• Information given:
-------------------------
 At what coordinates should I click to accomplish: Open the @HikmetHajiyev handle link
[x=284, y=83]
-------------------------
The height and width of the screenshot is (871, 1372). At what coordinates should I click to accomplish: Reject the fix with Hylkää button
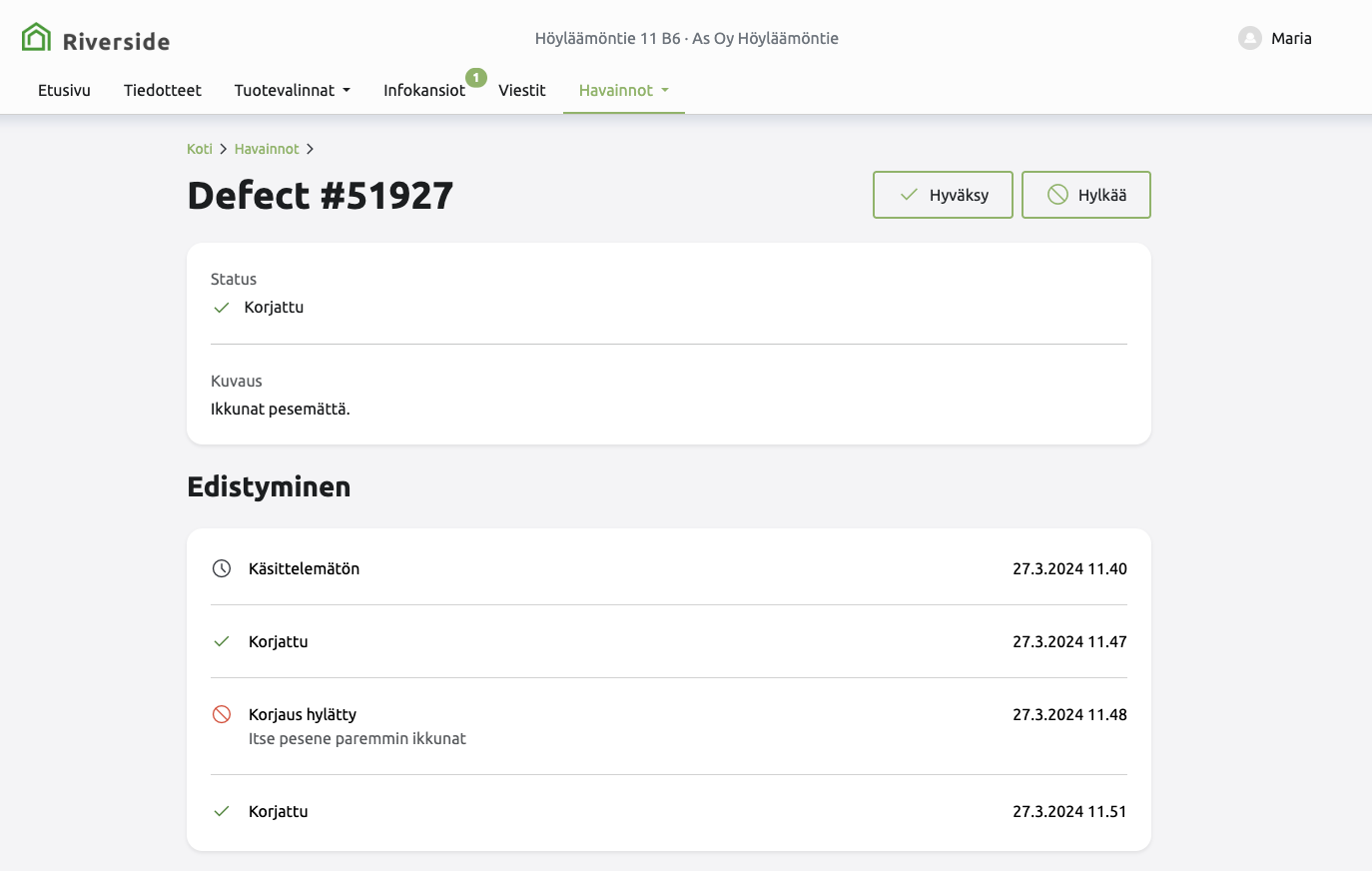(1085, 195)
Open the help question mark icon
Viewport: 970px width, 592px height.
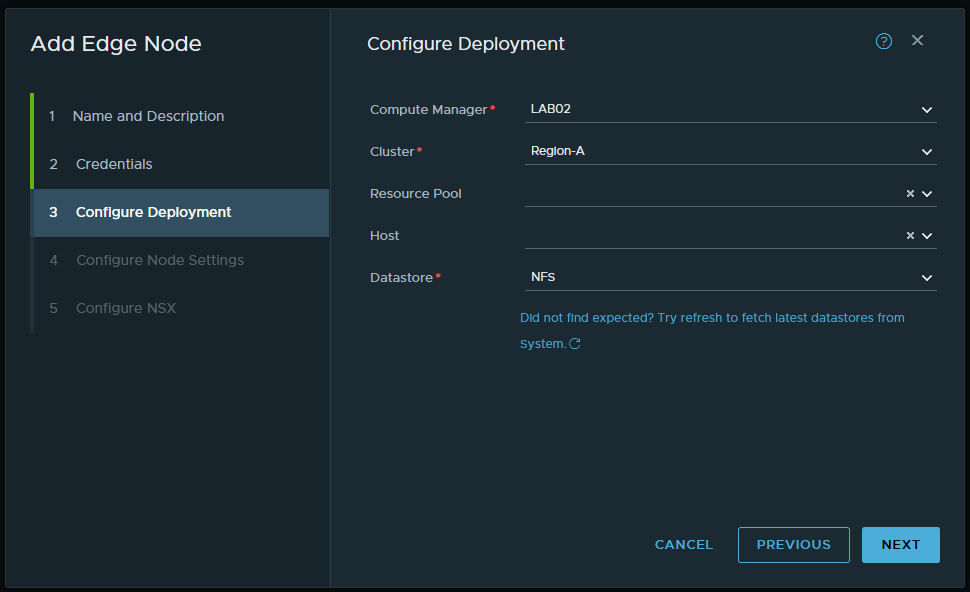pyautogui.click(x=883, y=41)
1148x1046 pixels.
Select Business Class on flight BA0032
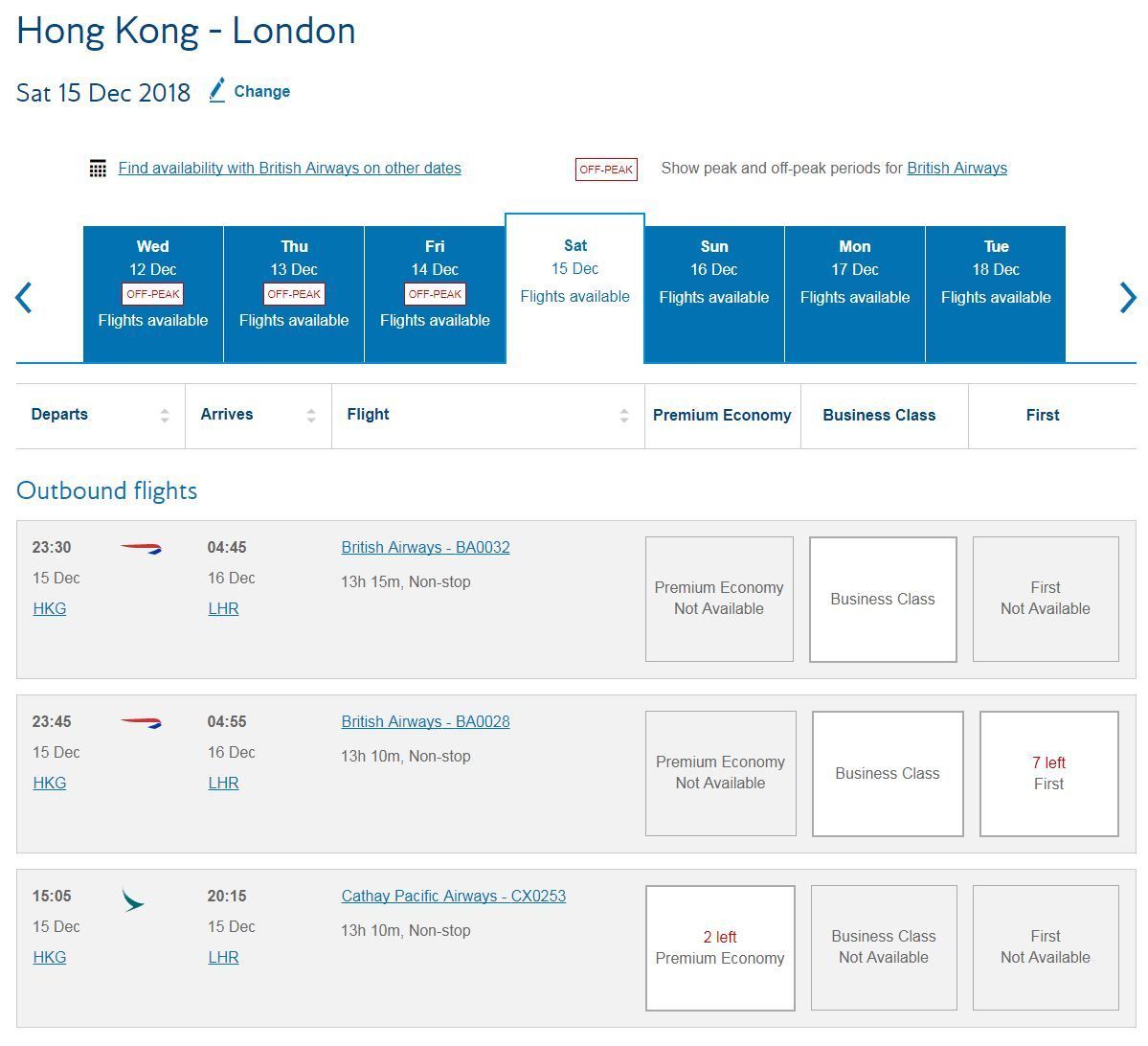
-------------------------
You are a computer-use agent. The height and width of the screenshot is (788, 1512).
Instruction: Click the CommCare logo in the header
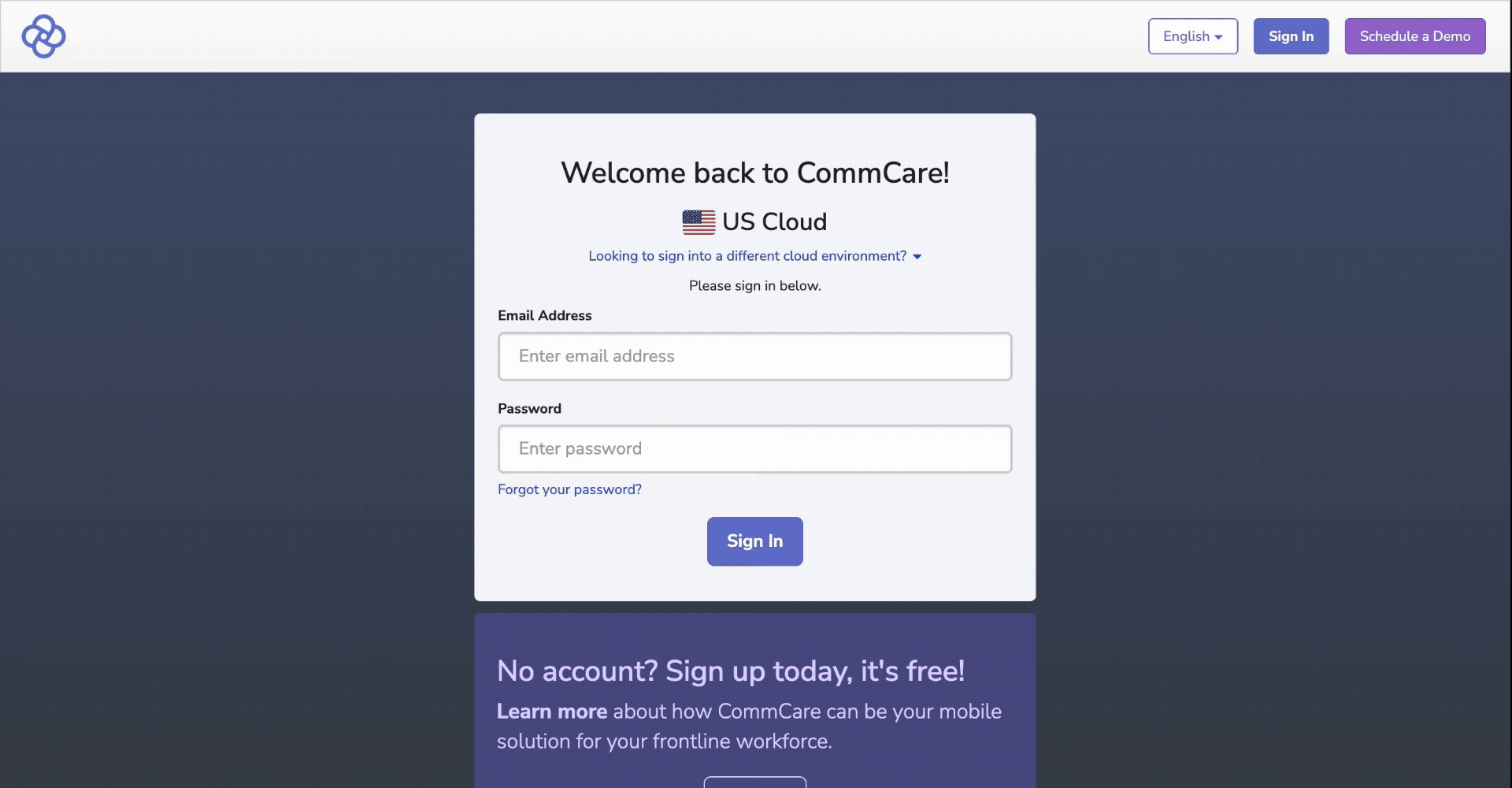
-------------------------
Reproduce the data above exactly, but only the lines from the one showing "Open the help question mark icon" through the one showing "Select Business Class on flight BA0032", with both ends kept and the pictures left out.

Open the help question mark icon
Viewport: 970px width, 592px height.
pyautogui.click(x=883, y=41)
1148x1046 pixels.
Select Business Class on flight BA0032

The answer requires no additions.